Senato, Zagrebelsky: meglio abolirlo del tutto che fare un pasticcio

"Un annuncio di rischio", "l’insieme mi pare configuri, come si usa dire, una fuoriuscita" dal punto di vista costituzionale. Così il giurista Gustavo Zagrebelsky spiega a Repubblica le ragioni del suo dissenso alla riforma del Senato di Renzi. E sottolinea: "Piuttosto che fare un pasticcio, sarebbe meglio abolirlo del tutto", "mi piacerebbe che si discutesse d’un Senato autorevole, elettivo, per il quale valgano rigorose norme d’incompatibilità e d’ineleggibilità, diverso dalla Camera dei deputati, sottratto però all’opportunismo indotto dalla ricerca della rielezione. Una volta, i senatori erano nominati a vita. Oggi, la nomina e la durata vitalizia non sarebbero ‘repubblicane’. Ma si potrebbe prevedere una durata maggiore, rispetto all’altra Camera (come era originariamente ), e il divieto di rielezione e di assunzione di cariche politiche".

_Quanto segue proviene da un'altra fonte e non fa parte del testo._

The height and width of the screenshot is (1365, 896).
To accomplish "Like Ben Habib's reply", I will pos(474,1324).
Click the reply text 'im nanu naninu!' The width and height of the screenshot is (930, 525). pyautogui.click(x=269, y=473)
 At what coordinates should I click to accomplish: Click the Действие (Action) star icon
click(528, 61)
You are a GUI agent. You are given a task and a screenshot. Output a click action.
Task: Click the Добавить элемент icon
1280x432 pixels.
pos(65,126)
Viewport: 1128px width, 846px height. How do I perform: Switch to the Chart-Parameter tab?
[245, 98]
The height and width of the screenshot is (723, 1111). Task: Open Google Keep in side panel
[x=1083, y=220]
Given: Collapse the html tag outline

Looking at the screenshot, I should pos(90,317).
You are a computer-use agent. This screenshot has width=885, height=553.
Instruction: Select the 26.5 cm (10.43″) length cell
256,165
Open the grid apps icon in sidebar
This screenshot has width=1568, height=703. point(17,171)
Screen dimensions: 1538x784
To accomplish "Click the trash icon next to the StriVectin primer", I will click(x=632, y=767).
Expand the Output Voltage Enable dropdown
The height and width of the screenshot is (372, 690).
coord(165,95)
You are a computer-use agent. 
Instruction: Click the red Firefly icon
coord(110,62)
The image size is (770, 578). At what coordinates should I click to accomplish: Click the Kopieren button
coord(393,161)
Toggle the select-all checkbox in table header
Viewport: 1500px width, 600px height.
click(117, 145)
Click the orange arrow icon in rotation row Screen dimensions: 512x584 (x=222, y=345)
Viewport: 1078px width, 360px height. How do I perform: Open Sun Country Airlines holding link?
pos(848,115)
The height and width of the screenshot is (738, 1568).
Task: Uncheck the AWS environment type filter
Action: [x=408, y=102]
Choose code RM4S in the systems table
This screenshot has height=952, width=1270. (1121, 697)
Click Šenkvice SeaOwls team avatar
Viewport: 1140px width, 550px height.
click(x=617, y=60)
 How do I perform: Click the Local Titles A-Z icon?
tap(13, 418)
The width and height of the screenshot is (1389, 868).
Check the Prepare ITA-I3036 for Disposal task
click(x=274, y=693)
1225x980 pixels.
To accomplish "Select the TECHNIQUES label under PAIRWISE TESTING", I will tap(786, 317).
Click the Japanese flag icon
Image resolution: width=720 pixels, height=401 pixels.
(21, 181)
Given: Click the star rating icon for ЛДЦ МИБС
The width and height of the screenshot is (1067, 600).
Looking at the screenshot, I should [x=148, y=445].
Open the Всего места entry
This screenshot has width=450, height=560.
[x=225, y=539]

E sostiene che l’antiparlamentarismo "ora s’abbatte sul Senato, capro espiatorio di mali collettivi. E’ un sentimento elementare che non s’accontenta di qualcosa ma vuole tutto. ‘Tutto’ significa il demiurgo di turno: fuori i trafficanti della politica, i profittatori, i corrotti, gli incompetenti, i chiacchieroni. Eppure, negli anni trascorsi, non sono mancati gli avvertimenti. Si è chiesta ‘dissociazione’: per riconciliarsi con ¡ cittadini. Siamo stati accusati di antipolitica, di populismo: noi, che ci preoccupavamo di quel che stava accadendo; loro, che preferivano non vedere. E ora, proprio di questo vento gonfiano le vele. Chi sono allora gli antipolitici, i populisti, i demagoghi?".

Secondo Zagrebelsky "c’è un disegno istituzionale che cova da lungo tempo e che, oggi, a differenza di allora, viene alla luce del sole. Gli oppositori d’un tempo sono diventati sostenitori. Delle due, l’una: o tacere, con ciò acconsentendo di fatto, o parlare forte. E’ quanto s’è fatto col documento di Libertà e Giustizia". Non si dice quindi imbarazzato dell’adesione di Grillo; "Se, su una certa materia, si condividono le stesse idee… C’è un fondo d’intolleranza, m questa domanda che da molte parti ci è posta. M5S ha aderito all’appello per la difesa della democrazia costituzionale: è un brutto segno? Semmai, il contrario. Poi si vedrà".